Monday, July 20, 2009

Triaxal Loading on Trees

Surprisingly, there is one mistake that both beginners and advanced climbers alike tend to make. Many people will wrap a tree with a sling and then clip the sling. Often the sling is wrapped around the tree in such a way that it is loading the carabiner improperly. A carabiner that is loaded from three directions is often referred to as being triaxally or tri-directionally loaded. This is very very bad...

In this photo the carabiner is radically tri-loaded.
An impact on such a carabiner could cause failure.

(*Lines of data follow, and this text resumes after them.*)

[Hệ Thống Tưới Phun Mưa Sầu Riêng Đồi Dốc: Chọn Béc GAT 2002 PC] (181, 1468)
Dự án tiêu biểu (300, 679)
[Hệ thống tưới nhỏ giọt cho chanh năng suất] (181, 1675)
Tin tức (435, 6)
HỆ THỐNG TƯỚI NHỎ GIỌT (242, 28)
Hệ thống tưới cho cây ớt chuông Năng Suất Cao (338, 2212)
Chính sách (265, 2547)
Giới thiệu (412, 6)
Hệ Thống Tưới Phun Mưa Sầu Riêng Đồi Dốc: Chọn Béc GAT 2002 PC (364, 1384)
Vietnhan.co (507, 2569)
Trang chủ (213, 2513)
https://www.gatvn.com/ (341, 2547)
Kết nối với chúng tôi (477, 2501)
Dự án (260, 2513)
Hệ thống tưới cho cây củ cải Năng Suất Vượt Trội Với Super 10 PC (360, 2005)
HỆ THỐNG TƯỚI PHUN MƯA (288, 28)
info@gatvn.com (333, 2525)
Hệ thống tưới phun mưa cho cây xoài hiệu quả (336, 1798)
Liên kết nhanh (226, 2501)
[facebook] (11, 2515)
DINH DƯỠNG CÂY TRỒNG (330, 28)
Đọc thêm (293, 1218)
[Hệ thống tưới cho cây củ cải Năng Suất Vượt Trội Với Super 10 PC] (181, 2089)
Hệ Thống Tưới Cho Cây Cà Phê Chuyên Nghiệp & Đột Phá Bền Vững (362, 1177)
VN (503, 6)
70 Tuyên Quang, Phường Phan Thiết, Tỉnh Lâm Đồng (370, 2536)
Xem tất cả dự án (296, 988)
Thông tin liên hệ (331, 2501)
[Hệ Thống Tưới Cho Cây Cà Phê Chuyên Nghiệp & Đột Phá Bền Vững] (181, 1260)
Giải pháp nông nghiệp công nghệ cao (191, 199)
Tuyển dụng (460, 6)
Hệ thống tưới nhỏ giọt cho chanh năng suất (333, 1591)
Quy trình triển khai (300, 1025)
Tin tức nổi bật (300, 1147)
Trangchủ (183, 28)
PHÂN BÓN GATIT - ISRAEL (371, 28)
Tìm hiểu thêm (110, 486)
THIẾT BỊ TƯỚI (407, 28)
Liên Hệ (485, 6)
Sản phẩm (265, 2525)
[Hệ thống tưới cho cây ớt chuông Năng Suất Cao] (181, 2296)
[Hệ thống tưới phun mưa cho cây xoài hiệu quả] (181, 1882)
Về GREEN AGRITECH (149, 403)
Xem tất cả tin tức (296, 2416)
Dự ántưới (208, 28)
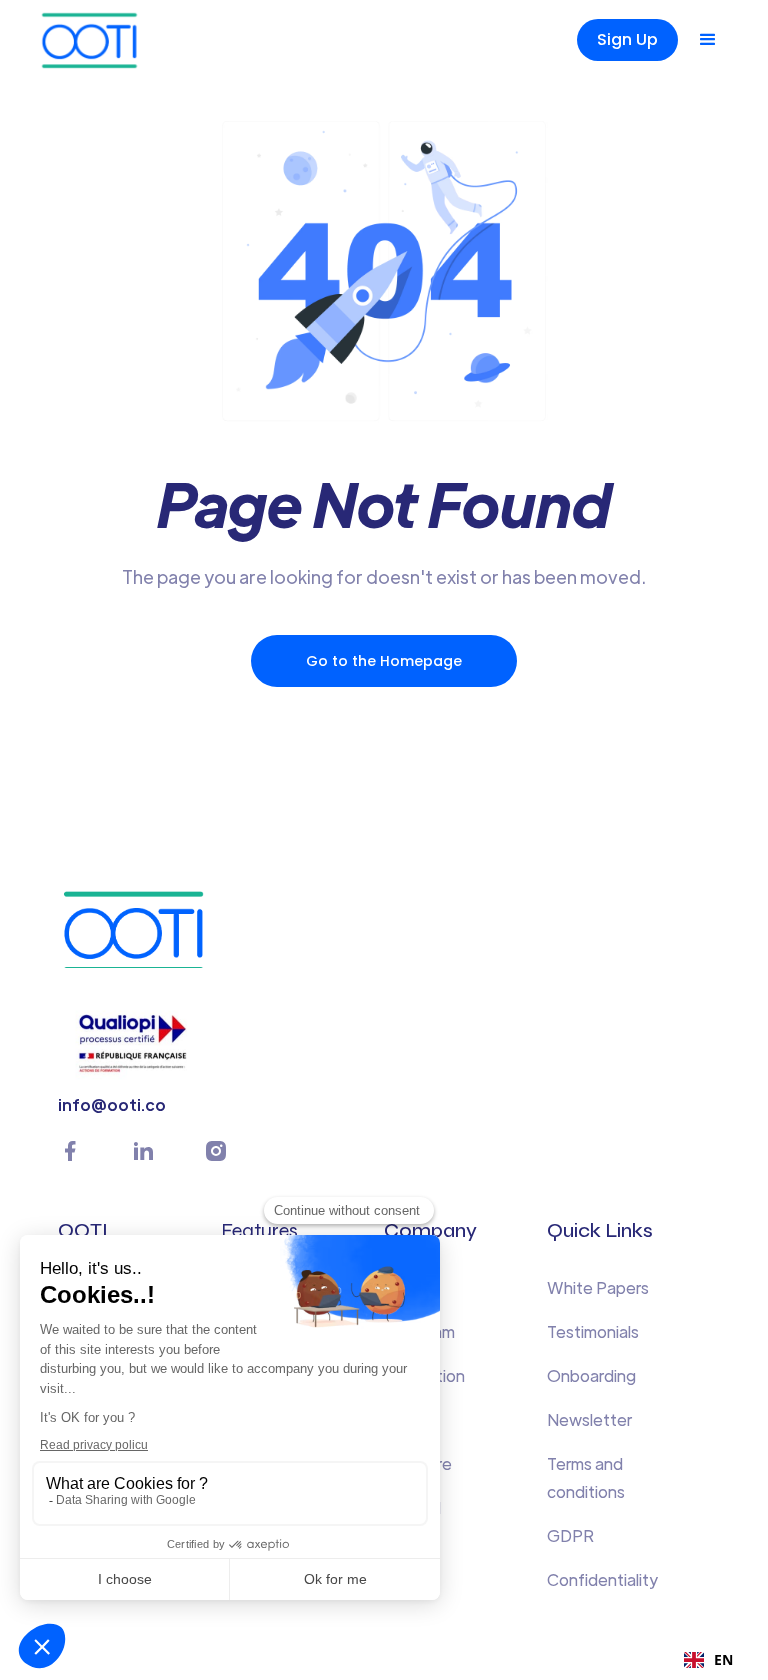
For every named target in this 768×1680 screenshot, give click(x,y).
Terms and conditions (586, 1477)
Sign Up (627, 39)
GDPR (570, 1535)
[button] (708, 40)
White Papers (598, 1287)
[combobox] (708, 1660)
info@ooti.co (112, 1104)
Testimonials (593, 1331)
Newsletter (589, 1419)
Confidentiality (602, 1579)
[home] (123, 40)
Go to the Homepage (384, 661)
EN (723, 1659)
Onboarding (591, 1375)
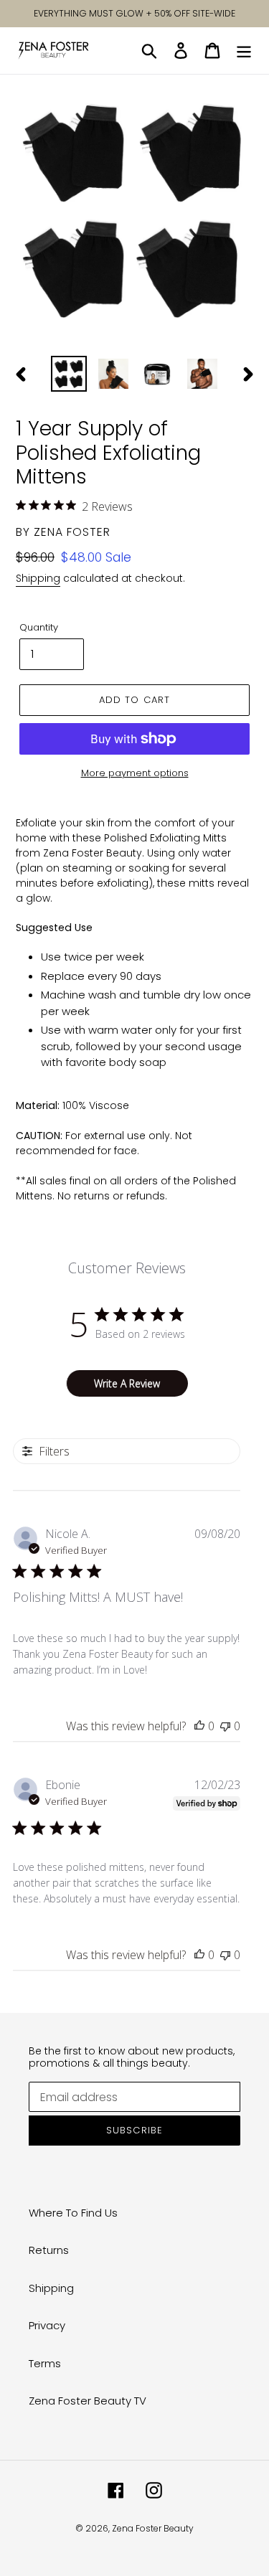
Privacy (47, 2325)
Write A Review (127, 1383)
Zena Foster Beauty (153, 2528)
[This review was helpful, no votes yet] (199, 1726)
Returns (49, 2249)
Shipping (38, 578)
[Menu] (244, 50)
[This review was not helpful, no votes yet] (225, 1726)
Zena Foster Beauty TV (87, 2400)
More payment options (135, 773)
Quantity (38, 627)
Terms (45, 2363)
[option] (69, 373)
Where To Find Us (73, 2212)
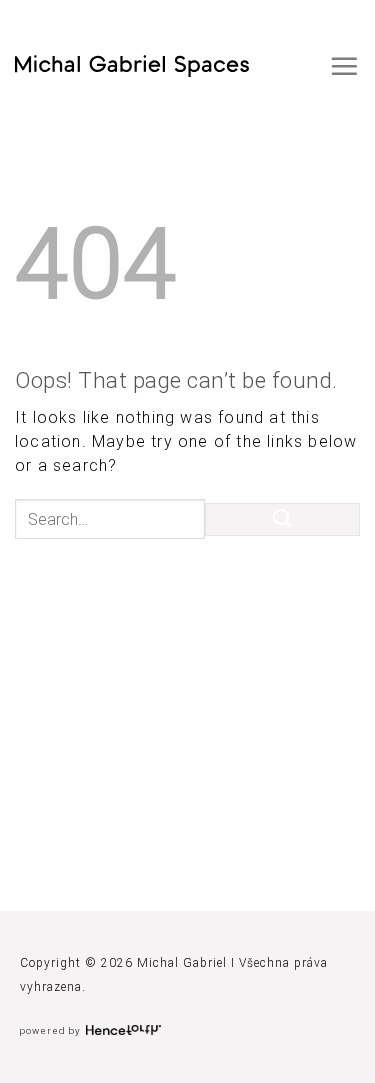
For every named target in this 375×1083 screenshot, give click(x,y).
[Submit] (282, 519)
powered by (52, 1030)
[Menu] (344, 66)
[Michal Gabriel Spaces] (132, 66)
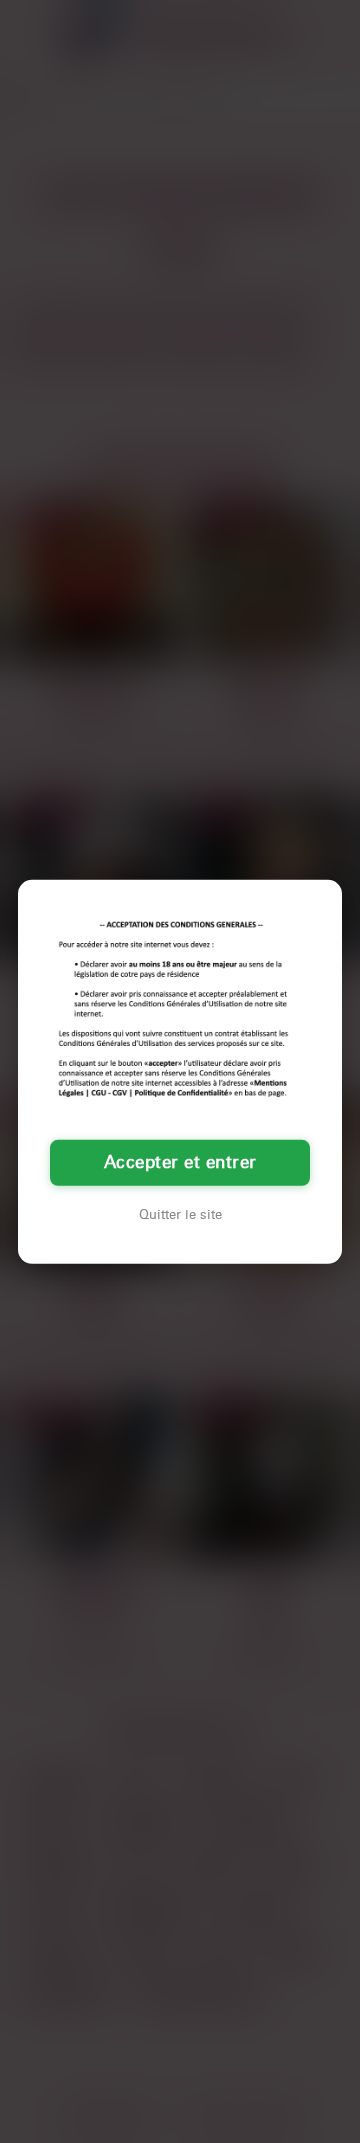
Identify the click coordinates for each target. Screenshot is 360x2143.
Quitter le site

A tri-loaded carabiner is crossloaded. It will not hold a high impact fall. As such, it is important to use slings that are long enough to tie off. In the preceding example, there is not enough sling material to get all the way around the tree, but even if there was enough for the carabiner to hang more loosely, it could still triaxally load it.

One could tie the sling off with a pre-equalized knot, but this isn't required. The following photo shows one quick example of a tie-off that eliminates the possibility of triaxal loading.

Triaxal loading is a detail that a lot of climbers don't think about. But it is just these kinds of minor details that can get you in the end. The phrase, "the Devil's in the details," didn't come from nowhere.

--Jason D. Martin


Justin said...

Great little article, and timely for me, as I slung a tree like this just this past weekend. I was aware of the danger of cross loading, so the biner was much farther from the tree than pictured, reducing the cross loading somewhat, but your simple knot solution is clearly the way to go.

I'm wondering if the knot you have pictured (on overhand?) is preferred to girth hitching the tree. Why or why not? Thanks!

American Alpine Institute said...

The overhand is preferable to girth-hitching because the girth-hitch puts extra stress on the tree and on the sling.

That said, occasionally a girth-hitch is a better option. It is better if you sling a horn and you're worried that it will pop up off of it. In such a case, then it would be good to set the girth-hitch in an orientation where it is squeezing the tree.

If I can avoid using a girth-hitch, I usually will.